[Collected data]
=====

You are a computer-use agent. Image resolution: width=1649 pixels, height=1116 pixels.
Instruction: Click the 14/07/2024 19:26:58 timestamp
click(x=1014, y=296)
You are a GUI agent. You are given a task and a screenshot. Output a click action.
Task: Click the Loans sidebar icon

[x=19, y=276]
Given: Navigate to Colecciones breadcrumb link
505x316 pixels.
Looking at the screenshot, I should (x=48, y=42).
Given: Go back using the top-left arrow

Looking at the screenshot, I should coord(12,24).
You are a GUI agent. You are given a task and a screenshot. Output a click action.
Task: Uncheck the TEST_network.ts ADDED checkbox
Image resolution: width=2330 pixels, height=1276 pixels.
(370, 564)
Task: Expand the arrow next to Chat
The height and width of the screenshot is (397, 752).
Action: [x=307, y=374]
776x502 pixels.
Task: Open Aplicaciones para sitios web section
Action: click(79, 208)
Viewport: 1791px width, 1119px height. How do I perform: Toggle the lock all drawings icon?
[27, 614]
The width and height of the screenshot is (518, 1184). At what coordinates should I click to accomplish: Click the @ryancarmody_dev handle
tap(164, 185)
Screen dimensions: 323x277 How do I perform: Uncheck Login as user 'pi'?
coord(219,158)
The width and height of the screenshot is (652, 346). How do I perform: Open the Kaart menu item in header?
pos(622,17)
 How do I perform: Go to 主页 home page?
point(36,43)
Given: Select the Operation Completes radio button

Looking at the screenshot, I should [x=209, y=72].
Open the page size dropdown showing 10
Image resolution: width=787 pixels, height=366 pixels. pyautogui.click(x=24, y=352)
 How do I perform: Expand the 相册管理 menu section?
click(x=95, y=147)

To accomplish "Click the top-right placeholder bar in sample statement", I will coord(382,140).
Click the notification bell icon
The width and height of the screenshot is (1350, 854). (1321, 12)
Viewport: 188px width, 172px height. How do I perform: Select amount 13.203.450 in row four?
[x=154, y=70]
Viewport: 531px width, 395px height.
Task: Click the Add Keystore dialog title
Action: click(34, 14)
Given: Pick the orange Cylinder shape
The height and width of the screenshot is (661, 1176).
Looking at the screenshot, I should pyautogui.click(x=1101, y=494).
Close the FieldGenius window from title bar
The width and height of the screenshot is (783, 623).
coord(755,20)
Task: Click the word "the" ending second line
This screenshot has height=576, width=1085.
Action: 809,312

=====

**Written instruction**
Rewrite the records above, swapping every "How do I perform" for "How can I perform" and leaving everything else unchanged.

**Answer to the exercise**
You are a computer-use agent. Image resolution: width=1649 pixels, height=1116 pixels.
Instruction: Click the 14/07/2024 19:26:58 timestamp
click(x=1014, y=296)
You are a GUI agent. You are given a task and a screenshot. Output a click action.
Task: Click the Loans sidebar icon

[x=19, y=276]
Given: Navigate to Colecciones breadcrumb link
505x316 pixels.
Looking at the screenshot, I should (x=48, y=42).
Given: Go back using the top-left arrow

Looking at the screenshot, I should coord(12,24).
You are a GUI agent. You are given a task and a screenshot. Output a click action.
Task: Uncheck the TEST_network.ts ADDED checkbox
Image resolution: width=2330 pixels, height=1276 pixels.
(370, 564)
Task: Expand the arrow next to Chat
The height and width of the screenshot is (397, 752).
Action: [x=307, y=374]
776x502 pixels.
Task: Open Aplicaciones para sitios web section
Action: click(79, 208)
Viewport: 1791px width, 1119px height. How can I perform: Toggle the lock all drawings icon?
[27, 614]
The width and height of the screenshot is (518, 1184). At what coordinates should I click to accomplish: Click the @ryancarmody_dev handle
tap(164, 185)
Screen dimensions: 323x277 How can I perform: Uncheck Login as user 'pi'?
coord(219,158)
The width and height of the screenshot is (652, 346). How can I perform: Open the Kaart menu item in header?
pos(622,17)
 How can I perform: Go to 主页 home page?
point(36,43)
Given: Select the Operation Completes radio button

Looking at the screenshot, I should [x=209, y=72].
Open the page size dropdown showing 10
Image resolution: width=787 pixels, height=366 pixels. pyautogui.click(x=24, y=352)
 How can I perform: Expand the 相册管理 menu section?
click(x=95, y=147)

To accomplish "Click the top-right placeholder bar in sample statement", I will coord(382,140).
Click the notification bell icon
The width and height of the screenshot is (1350, 854). (1321, 12)
Viewport: 188px width, 172px height. How can I perform: Select amount 13.203.450 in row four?
[x=154, y=70]
Viewport: 531px width, 395px height.
Task: Click the Add Keystore dialog title
Action: click(34, 14)
Given: Pick the orange Cylinder shape
The height and width of the screenshot is (661, 1176).
Looking at the screenshot, I should pyautogui.click(x=1101, y=494).
Close the FieldGenius window from title bar
The width and height of the screenshot is (783, 623).
coord(755,20)
Task: Click the word "the" ending second line
This screenshot has height=576, width=1085.
Action: 809,312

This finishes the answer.